— What to do —
Restate word for word the entries below, starting with the line with "1236x952 pixels. Task: Click" and continuing through the line with "Select the 房地产". Include both of those lines and no others.

— Data in this exercise —
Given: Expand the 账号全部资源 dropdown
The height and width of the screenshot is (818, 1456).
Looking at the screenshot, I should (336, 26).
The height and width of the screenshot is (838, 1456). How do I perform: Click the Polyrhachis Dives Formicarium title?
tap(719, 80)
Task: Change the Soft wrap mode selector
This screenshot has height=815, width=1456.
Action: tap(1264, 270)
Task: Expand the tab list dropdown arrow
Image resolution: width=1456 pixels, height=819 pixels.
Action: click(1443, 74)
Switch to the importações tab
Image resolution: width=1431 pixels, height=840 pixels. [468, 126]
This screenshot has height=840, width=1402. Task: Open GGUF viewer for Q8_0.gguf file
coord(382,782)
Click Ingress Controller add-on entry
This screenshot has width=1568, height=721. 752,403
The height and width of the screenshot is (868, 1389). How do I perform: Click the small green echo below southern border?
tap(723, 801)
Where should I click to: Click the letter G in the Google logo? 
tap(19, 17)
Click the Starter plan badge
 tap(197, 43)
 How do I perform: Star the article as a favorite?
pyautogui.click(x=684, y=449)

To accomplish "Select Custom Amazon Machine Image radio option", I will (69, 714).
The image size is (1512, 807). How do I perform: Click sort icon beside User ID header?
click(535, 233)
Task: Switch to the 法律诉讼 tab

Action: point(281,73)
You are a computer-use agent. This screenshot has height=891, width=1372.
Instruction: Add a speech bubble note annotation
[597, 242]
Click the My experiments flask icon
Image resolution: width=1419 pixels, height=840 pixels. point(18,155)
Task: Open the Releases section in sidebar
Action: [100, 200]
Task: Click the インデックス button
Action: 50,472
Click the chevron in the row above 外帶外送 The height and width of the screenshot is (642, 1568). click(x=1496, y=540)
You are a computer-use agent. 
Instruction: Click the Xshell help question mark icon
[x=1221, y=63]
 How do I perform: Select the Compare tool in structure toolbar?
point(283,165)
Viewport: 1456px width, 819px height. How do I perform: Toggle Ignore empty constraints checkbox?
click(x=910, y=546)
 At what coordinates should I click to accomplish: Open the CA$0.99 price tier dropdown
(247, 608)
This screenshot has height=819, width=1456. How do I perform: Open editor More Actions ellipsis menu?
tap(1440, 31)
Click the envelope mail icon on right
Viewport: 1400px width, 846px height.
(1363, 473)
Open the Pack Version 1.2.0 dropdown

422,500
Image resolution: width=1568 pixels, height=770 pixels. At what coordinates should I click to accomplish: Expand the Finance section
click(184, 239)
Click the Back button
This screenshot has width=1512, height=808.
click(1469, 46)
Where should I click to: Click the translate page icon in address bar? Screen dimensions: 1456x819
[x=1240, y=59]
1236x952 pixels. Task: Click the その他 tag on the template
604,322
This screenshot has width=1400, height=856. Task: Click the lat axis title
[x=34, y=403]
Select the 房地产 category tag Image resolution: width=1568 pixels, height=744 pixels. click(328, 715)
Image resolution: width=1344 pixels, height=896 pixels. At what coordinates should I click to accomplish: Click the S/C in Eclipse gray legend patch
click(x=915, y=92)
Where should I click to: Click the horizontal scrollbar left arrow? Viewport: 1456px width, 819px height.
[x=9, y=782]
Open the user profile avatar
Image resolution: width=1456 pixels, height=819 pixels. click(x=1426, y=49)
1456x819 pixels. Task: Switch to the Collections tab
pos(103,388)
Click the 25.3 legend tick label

— Task answer —
1236x952 pixels. Task: Click the その他 tag on the template
604,322
This screenshot has width=1400, height=856. Task: Click the lat axis title
[x=34, y=403]
Select the 房地产 category tag Image resolution: width=1568 pixels, height=744 pixels. click(328, 715)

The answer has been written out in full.